Exercise description ▸ With the pictures removed, reproduce exactly the lines from the one that contains "Instruction: Click the okta wordmark text" through the last line of the entries below.

(Collected data)
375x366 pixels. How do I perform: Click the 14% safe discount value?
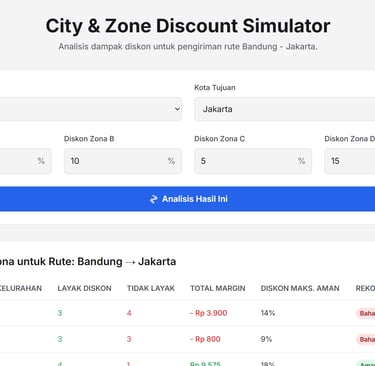pos(268,313)
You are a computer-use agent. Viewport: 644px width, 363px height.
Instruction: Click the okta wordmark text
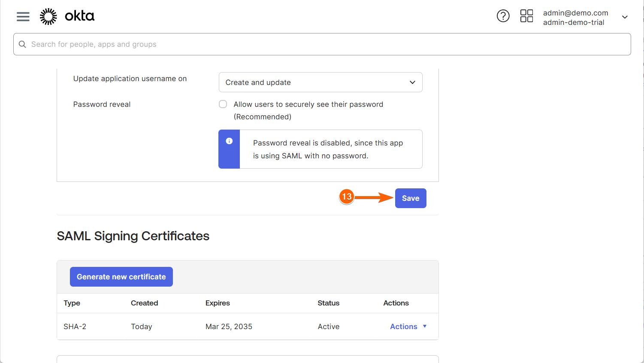coord(79,16)
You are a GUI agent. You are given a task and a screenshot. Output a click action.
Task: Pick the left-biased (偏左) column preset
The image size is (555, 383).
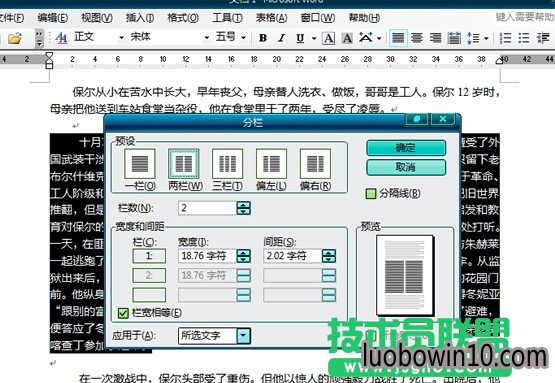point(271,163)
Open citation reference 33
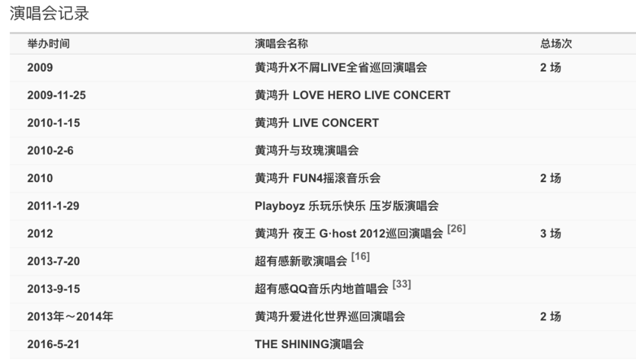636x364 pixels. [x=401, y=284]
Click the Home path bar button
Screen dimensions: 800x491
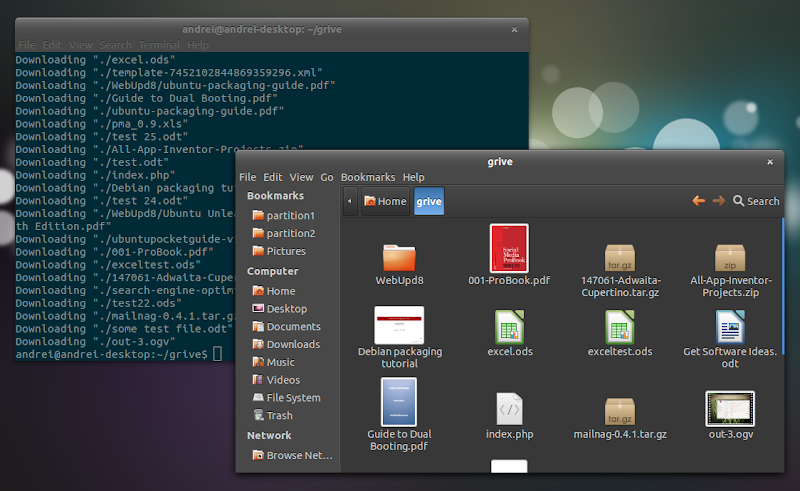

Response to this exercise ▸
Instruction: Click the okta wordmark text
coord(79,16)
You are a GUI agent. You are given a task and a screenshot. Output a click action.
Task: Pick the left-biased (偏左) column preset
The image size is (555, 383).
point(271,163)
Open citation reference 33
636x364 pixels. [x=401, y=284]
Click the Home path bar button
Screen dimensions: 800x491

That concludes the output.